# An idea for a puzzle



## zevgl (Jun 25, 2013)

Description:
This puzzle would utilize 27 3x3x3 cubes though could be adapted for 4x4x4 and above. 
It would have one puzzle functioning as the 'core' of the puzzle. All remaining puzzles would function as 'cubies' and be attached to their respective pieces in the 'core'.
Scrambling: 
To scramble one would take each outer 3x3x3 and use those as 'cubies' to scramble the center. Then each 'cubie' is scrambled.

My reason for posting this is that I would love to see one built and secondly that it would help others enjoy 3x3x3 cubes once they've lost their initial luster.
Please post all questions/comments below and I'll try to respond where it would be constructive. And please be nice to each other.


----------



## antoineccantin (Jun 25, 2013)

So basically a 9x9x9?


----------



## kcl (Jun 25, 2013)

antoineccantin said:


> So basically a 9x9x9?



A really, really, massive 9x9..


----------



## qqwref (Jun 25, 2013)

Wait, do you just mean a gigantic 3x3x3 made out of 27 normal 3x3x3 puzzles? You could make something like that out of a stack of cubes, although you'd have to be careful that all the "turns" you do are legal. Or if you want it to turn properly you could cut up the cubes, but that would be pretty costly.


----------



## cannon4747 (Jun 25, 2013)

I think he means a 3x3 where each cubie is a 3x3. so sort of like a 9x9. I already have an idea for how to make it work, but it would just be like solving the same thing over and over really slowly. Just attach 3x3's to a foot cube in a way that retains the functionality of every puzzle.


----------



## BrainOfSweden (Jun 25, 2013)

I know it's way off, but the first thing that came to mind was this: 




Although the solving would be more like any siamese cube, and as cannon4747 says, would be like solving the same thing over and over again, slowly. I have five 2x2's that are connected, and it takes forever nor is it funny, partly because it's made out of East Sheen minis though. But it looks cool, and I bet this would to, so I'm all for it anyway, just wouldn't want to solve it


----------



## zevgl (Jun 25, 2013)

cannon4747 said:


> I think he means a 3x3 where each cubie is a 3x3. so sort of like a 9x9. I already have an idea for how to make it work, but it would just be like solving the same thing over and over really slowly. Just attach 3x3's to a foot cube in a way that retains the functionality of every puzzle.



Yeah pretty much.


----------



## AlexMaass (Jun 25, 2013)

You should post this on the twistypuzzles.com forum.


----------



## EMI (Jun 25, 2013)

zevgl said:


> Yeah pretty much.



I don't know how that would work. You could glue a lot of 3x3 together in a way that it still turns like one giant 3x3. But how could the small 3x3 still be functional? 
What I can imagine is removing one corner cubie from eight 3x3 and glueing them to one inner 3x3. But even that would cause problems as the slice layers of the middle 3x3 would misalign.


----------



## cannon4747 (Jun 30, 2013)

you could build it on a larger cube such as the foot cube to give plenty of room in between cubies for each separate puzzle to turn.


----------



## speedcuber50 (Jul 1, 2013)

Or make them detachable, like I thought.


----------



## ben1996123 (Jul 1, 2013)

AlexMaass said:


> You should post this on the twistypuzzles.com forum.

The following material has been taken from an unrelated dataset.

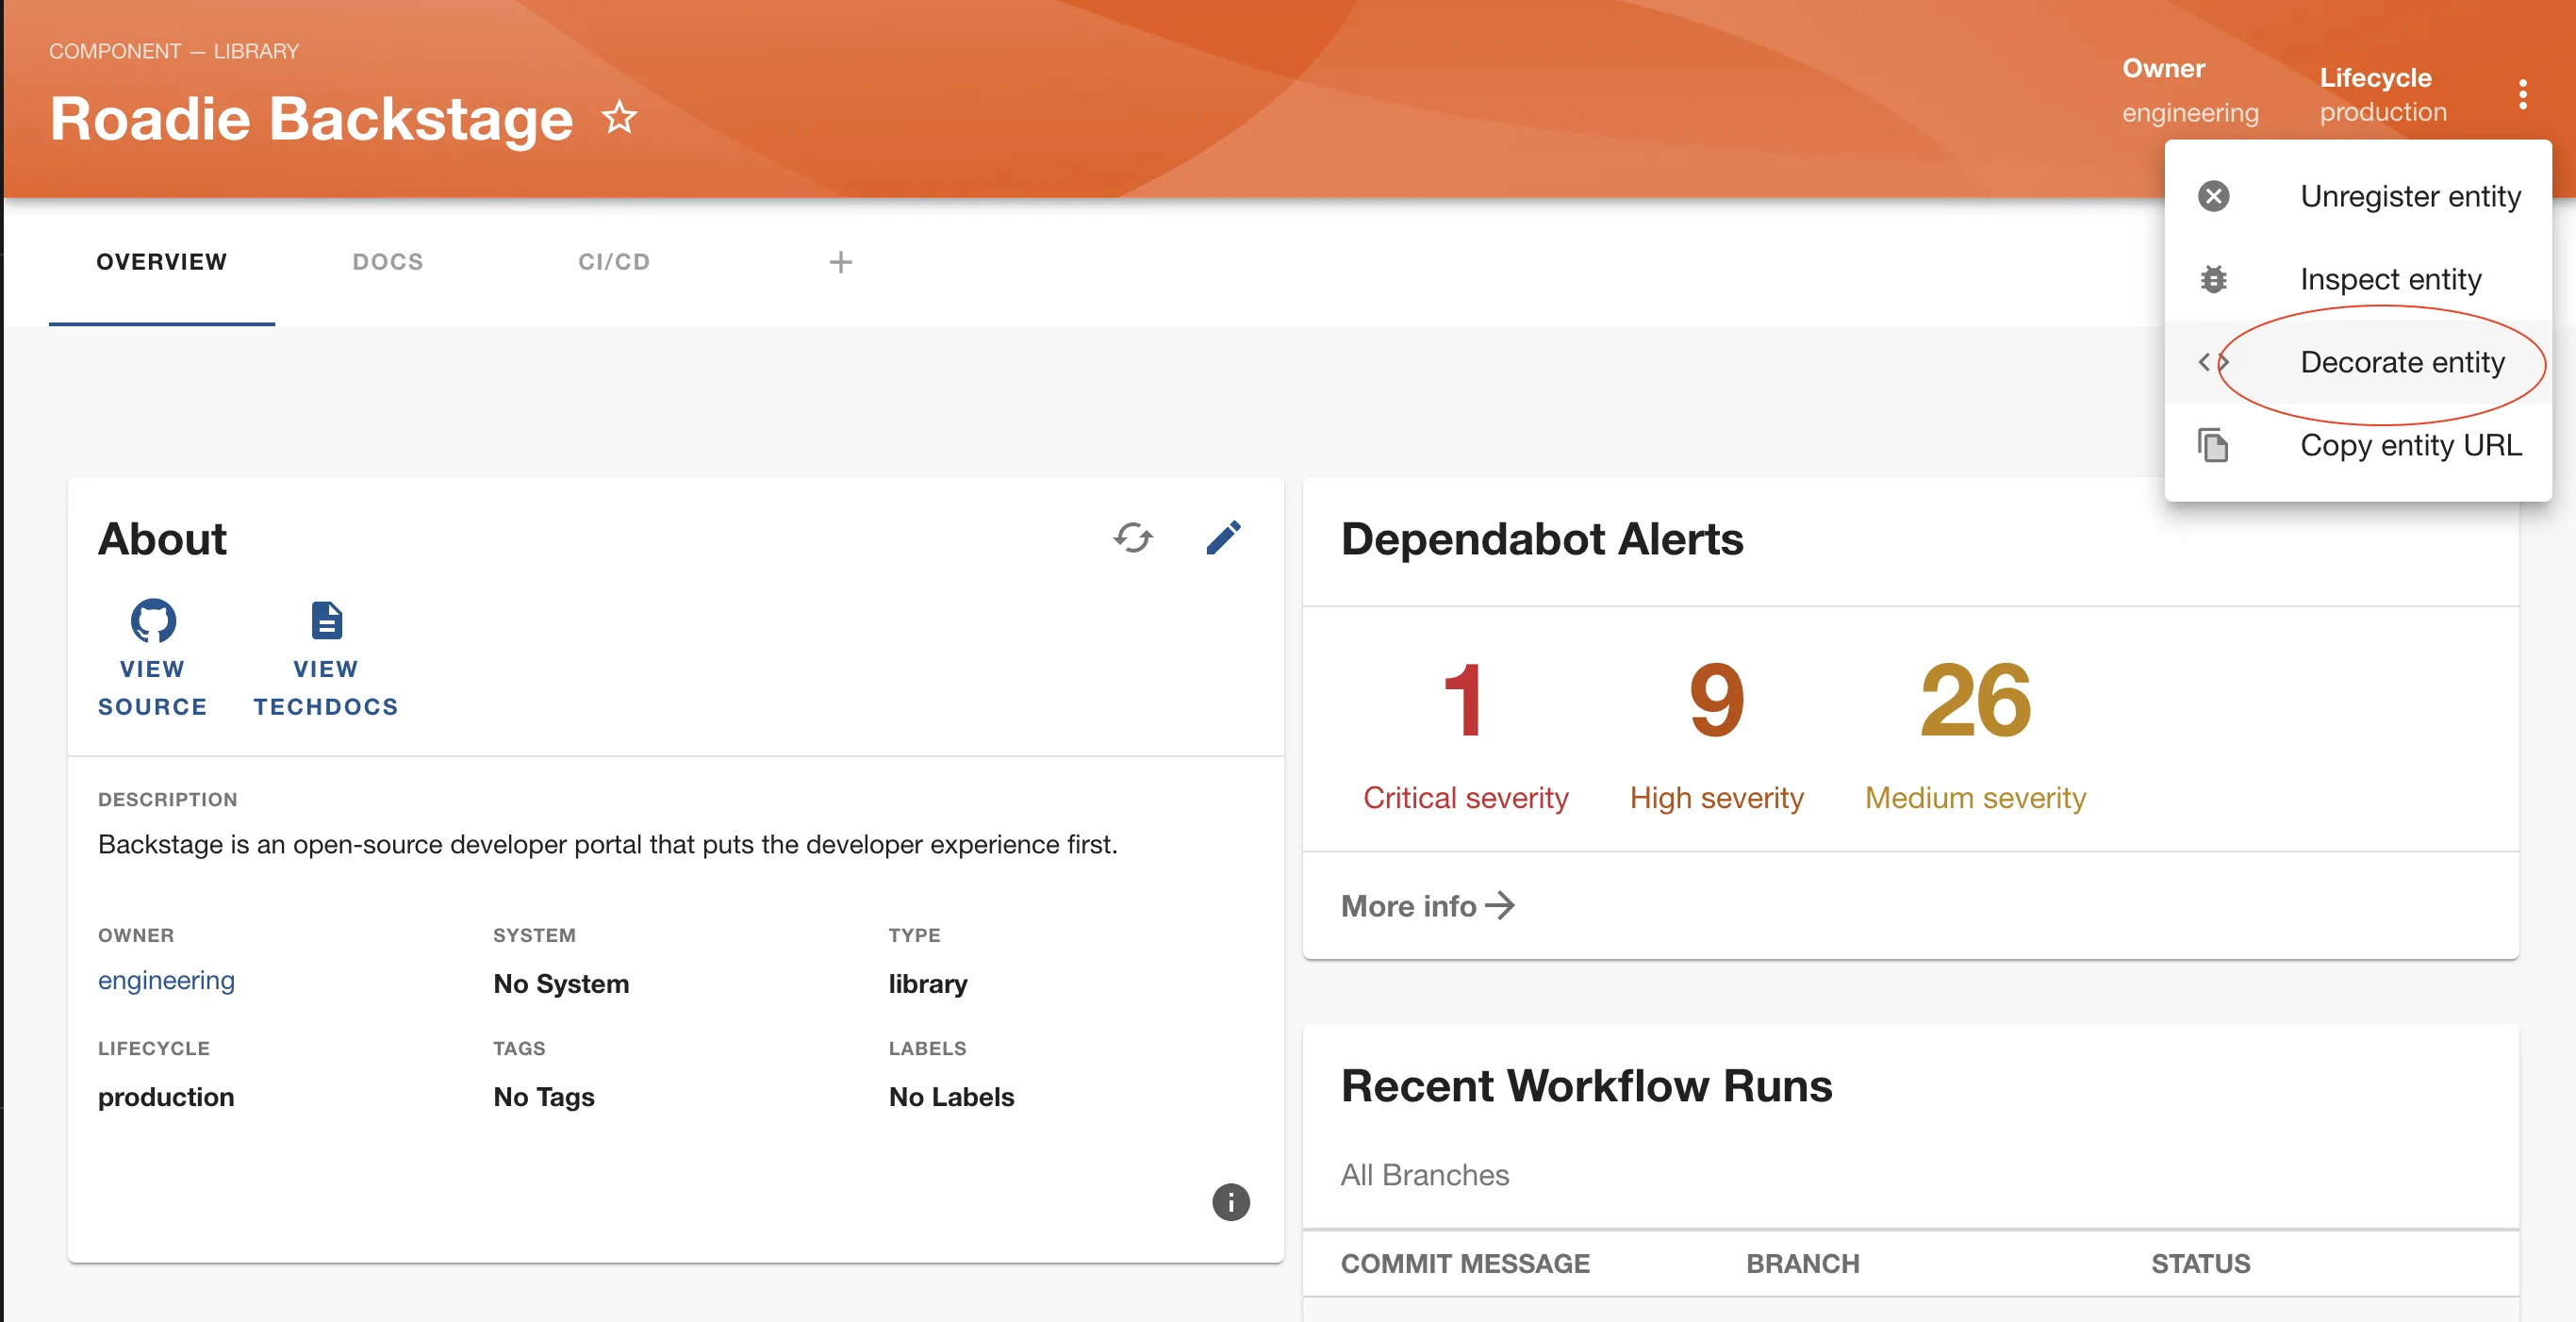Viewport: 2576px width, 1322px height.
Task: Open View Source GitHub icon
Action: pos(153,621)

will every thread in this subforum get this reply?


----------



## cannon4747 (Jul 2, 2013)

speedcuber50 said:


> Or make them detachable, like I thought.



well naturally. all pieces of a regular 3x3 are detachable technically, but it doesn't count as a solve unless you solve it while assembled. Even non-cubers know that. Every time I demonstrate the mechanism or whatever and take out a piece they always exclaim "cheater!"


----------



## speedcuber50 (Jul 3, 2013)

I mean such that the "core" 3x3 has special pieces which the other 3x3s can clip into (the other 3x3s also have special pieces, one per cube, which fit into those on the "core" 3x3). You could also make it so that only one of the other 3x3s will fit into a clip on the "core" 3x3; this way you can't muddle them up.


----------